Le porte-avions américain USS John F. Kennedy (© US NAVY)

Deux jugements

Article paru dans Le Télégramme du 09/11/76

 

L'escale à Brest, il y a quelques jours du porte-avions John-F. Kennedy, a pu rappeler à nos lecteurs le dramatique abordage qui se produisit le 22 novembre de l'année dernière entre ce porte-avions et le croiseur lance-missiles Belknap et dont nous avons parlé ici-même à l'époque.

La collision avait eu lieu au cours de manœuvres d'aviation de nuit. Elle avait fait 8 morts, 25 blessés graves, et des dégâts évalués à 21 millions de dollars.

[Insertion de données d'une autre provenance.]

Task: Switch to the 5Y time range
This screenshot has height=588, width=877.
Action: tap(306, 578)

Un an a passé maintenant et il est instructif d'examiner les suites judiciaires de l'affaire, car après tout, ce genre d'accident ne se produit pas que dans la Marine des Etats-Unis. Le commandant du Belknap, capitaine de vaisseau Shafer, 47 ans, a comparu, du 10 au 12 mai dernier, devant un tribunal militaire, à Norfolk, sous la double accusation d'avoir manqué à pourvoir une équipe compétente à la passerelle, et de n'avoir pas contrôlé suffisamment le personnel. Mais le tribunal devait déclarer que les preuves fournies par l'accusation étaient insuffisantes, que la responsabilité pénale d'un commandant ne pouvait être retenue qu'en cas de négligence criminelle, ce qui n'était pas le cas. Le commandant a été acquitté par le tribunal. Avant d'y comparaître, il avait reçu un blâme; il a maintenant un poste à terre, où il attendra probablement sa retraite, dans quatre ans, à 30 ans de service.

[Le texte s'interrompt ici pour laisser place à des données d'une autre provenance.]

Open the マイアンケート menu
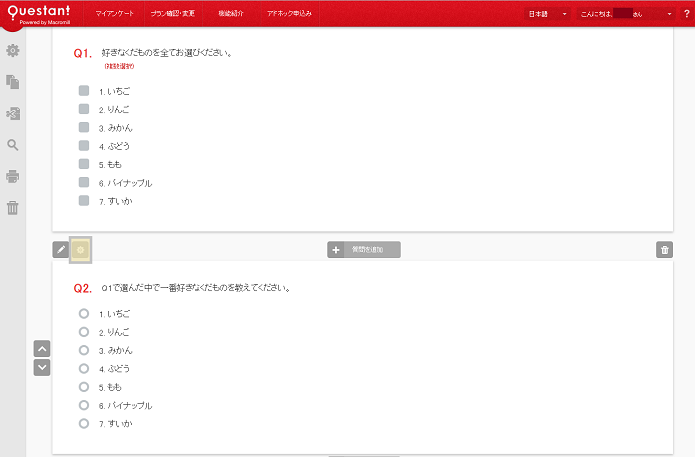Screen dimensions: 695x457 coord(114,14)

L'officier de quart, enseigne de vaisseau Knull, 26 ans, a été jugé, également à Norfolk, du 15 au 22 juin. Il a déclaré qu'il avait mal apprécié l'évolution du porte-avions devant lui à cause des lumières rouges du pont d'envol, lesquelles l'avaient gêné pour voir les feux de navigation. S'étant trompé sur la route du porte-avions, il était venu sur la gauche, mais il avait prévenu le commandant (ce dernier, en arrivant à la passerelle, ordonnait aussitôt "à droite toute", évitant au Belknap d'être coupé en deux). Knull a été reconnu coupable d'inobservation des règlements, mais le tribunal, considérant que la faute n'était ni délibérée ni malveillante, s'est refusé à prononcer une peine.

L'enseigne de vaisseau Knull, qui est le fils d'un capitaine de vaisseau en retraite, était un jeune officier brillant et très bien noté. Il a reçu un poste à terre et il a demandé à quitter la Marine.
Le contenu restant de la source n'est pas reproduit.